La caractéristique de la GH est une fluctuation sévère des niveaux de glucose et l’administration de niveaux supraphysiologiques d’insuline pour contrôler l’hyperglycémie. Bien que décrit pour la première fois en association avec une hyper et une hypoglycémie récurrente avec acidocétose dans le DT1, Le SM a depuis été rapporté sans cétose ni acidose chez des patients atteints de DT2 et avec des besoins en insuliniques variables. [2, 10, 11, 12,13]. L’accumulation excessive de glycogène a également été rapportée chez des patients diabétiques sans épisodes antérieurs d’hypoglycémie [14,15]. L’apparition rapide d’une hyperglycémie causant la GH a été rapportée dans un cas par Murata et al dans lequel l’hémoglobine A1C initiale n’était que de 6,2%; cependant, le patient a présenté une hyperglycémie sévère avec acidocétose et une glycémie à 14,95 g/L. [16]. Physiologiquement, le foie absorbe le glucose après l’alimentation et l’utilise comme carburant ou le stocke sous forme de glycogène. Le taux de glycogène hépatique est maintenu par l’équilibre entre glycogénogenèse et glycogénolyse Des taux de glucose élevés provoquent un afflux de glucose dans les hépatocytes via une diffusion facilitée à travers le transporteur de glucose 2 (GLUT2), indépendant de l’insuline. [17]. Une fois que le glucose est présent dans les hépatocytes, l’enzyme glucokinase le transforme, d’une manière irréversible, en glucose-6-phosphate. (Figure 1) Le traitement ultérieur de l’hyperglycémie avec des doses élevées d’insuline améliore la conversion du glucose piégé en le polymérisant en glycogène [17]. Le glucose-6 phosphate est converti en glycogène par l’enzyme glycogène synthétase, qui existe sous une forme déphosphorylée active et sous une forme phosphorylée inactive. La structure déphosphorylée active du glycogène synthétase est produite par l’action de l’enzyme phosphatase qui est stimulée par des taux élevés de glucose et d’insuline. La production de glycogène persiste pendant un certain temps après la baisse des taux d’insuline tout en inhibant la glycogénolyse. [18]. L’hépatomégalie peut parfois se développer en quelques jours à quelques semaines et s’améliorer rapidement une fois l’hyperglycémie maîtrisée. [19].

La raison de l’accumulation excessive de glycogène dans les hépatocytes dans le SM par opposition à la réduction des réserves de glycogène observée chez les patients diabétiques est inconnue. Encore plus intrigant, c’est pourquoi seul un petit sous-ensemble de patients atteints de DT1 développe un SM. La GH a été signalée pour la première fois après que des insulines à action brève sont devenues disponibles pour le traitement du diabète.
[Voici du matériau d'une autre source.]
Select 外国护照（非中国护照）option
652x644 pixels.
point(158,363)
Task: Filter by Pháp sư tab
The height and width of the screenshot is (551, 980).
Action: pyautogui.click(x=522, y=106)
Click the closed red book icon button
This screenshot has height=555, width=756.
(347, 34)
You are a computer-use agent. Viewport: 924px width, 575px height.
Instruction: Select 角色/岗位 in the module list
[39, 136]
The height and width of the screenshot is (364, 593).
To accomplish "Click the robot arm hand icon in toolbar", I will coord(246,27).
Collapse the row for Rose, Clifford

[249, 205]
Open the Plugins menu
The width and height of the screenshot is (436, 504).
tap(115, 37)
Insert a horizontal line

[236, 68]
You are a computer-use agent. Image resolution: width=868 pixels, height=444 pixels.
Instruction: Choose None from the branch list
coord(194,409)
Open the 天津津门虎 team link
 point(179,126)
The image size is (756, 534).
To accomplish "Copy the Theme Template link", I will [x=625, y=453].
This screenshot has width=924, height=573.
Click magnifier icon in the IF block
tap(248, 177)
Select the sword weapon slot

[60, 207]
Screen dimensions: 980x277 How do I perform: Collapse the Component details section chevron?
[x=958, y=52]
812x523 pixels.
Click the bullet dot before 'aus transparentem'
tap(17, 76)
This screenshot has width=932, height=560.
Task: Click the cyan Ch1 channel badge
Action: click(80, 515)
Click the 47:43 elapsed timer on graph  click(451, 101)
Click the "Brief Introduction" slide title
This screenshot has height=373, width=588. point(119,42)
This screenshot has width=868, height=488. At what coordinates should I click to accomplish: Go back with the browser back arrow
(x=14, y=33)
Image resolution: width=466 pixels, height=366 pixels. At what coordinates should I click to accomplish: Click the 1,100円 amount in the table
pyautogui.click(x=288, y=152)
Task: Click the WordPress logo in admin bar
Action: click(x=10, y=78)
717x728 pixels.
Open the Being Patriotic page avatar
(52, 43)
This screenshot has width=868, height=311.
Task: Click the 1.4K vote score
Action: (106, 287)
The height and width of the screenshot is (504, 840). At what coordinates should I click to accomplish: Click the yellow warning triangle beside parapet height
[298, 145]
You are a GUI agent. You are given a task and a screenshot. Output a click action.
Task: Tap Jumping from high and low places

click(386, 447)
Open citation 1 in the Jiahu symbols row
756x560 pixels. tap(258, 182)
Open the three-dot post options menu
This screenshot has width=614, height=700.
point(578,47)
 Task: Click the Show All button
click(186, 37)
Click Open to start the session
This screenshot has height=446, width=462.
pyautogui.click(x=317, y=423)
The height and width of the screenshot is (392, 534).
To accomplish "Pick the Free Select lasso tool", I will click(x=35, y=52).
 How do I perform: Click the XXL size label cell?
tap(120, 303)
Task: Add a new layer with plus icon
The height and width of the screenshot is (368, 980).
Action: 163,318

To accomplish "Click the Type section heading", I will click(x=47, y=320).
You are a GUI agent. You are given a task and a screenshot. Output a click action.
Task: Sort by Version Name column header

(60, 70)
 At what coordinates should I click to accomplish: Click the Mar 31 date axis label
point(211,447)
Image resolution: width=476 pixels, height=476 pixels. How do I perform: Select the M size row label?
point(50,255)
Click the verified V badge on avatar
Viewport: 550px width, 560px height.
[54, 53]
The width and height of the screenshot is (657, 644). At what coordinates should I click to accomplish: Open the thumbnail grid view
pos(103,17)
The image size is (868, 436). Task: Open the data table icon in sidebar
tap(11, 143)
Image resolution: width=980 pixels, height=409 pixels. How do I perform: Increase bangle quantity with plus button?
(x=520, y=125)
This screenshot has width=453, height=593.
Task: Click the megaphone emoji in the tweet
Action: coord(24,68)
Au départ, lorsque des insulines à action brève étaient utilisées pour le traitement du diabète, de fortes doses d’insuline étaient nécessaires pour contrôler l’hyperglycémie, entraînant une hypoglycémie consécutive. Ce cercle vicieux de doses excessives d’insuline à action brève et d’administration ultérieure de glucose pour contrer l’hypoglycémie qui en résulte aurait pu conduire à l’accumulation continue de glycogène dans le foie. Ce mécanisme a été proposé par divers auteurs [10,16,19]. Ces phénomènes sont rarement observés aujourd’hui en raison de l’utilisation généralisée d’insuline à action prolongée et peut-être de la diminution de la fréquence des événements hypoglycémiques. Une autre hypothèse est qu’il existe un défaut dans les gènes codant pour les protéines qui régulent l’activité du glycogène synthétase ou de la glucose 6- phosphatase. Bien que des anomalies mineures ont été identifiées dans les enzymes qui contrôlent le métabolisme du glycogène, ces modifications n’ont pas été considérées comme suffisantes pour expliquer le stockage hépatique du glycogène dans la GH dans le contexte du DT1 [2]. Une étude réalisée par MacDonald et al sur un adolescent atteint du SM a identifié une mutation dans PHKG2 qui est la sous-unité catalytique de la glycogène phosphoryl-kinase. [20]. L’expression du mutant PHKG2 dans une lignée cellulaire hépatique humaine a inhibé l’activité enzymatique du complexe de phosphokinase et augmenté les taux de glycogène. [20]. La mère du garçon atteint du syndrome de Mauriac avait également le mutant PHKG2 mais n’avait pas de diabète ni d’hépatomégalie. Ces résultats n’expliquent pas tous les cas de GH chez les adultes, car la plupart des cas se sont résolus avec l’optimisation de l’hyperglycémie. Tomihira et al ont étudié la structure du gène de l’enzyme phosphorylase pour définir les mutations possibles; cependant, ils n’ont pas pu déterminer un défaut génétique probable qui pourrait provoquer une glycogénose hépatique. [15].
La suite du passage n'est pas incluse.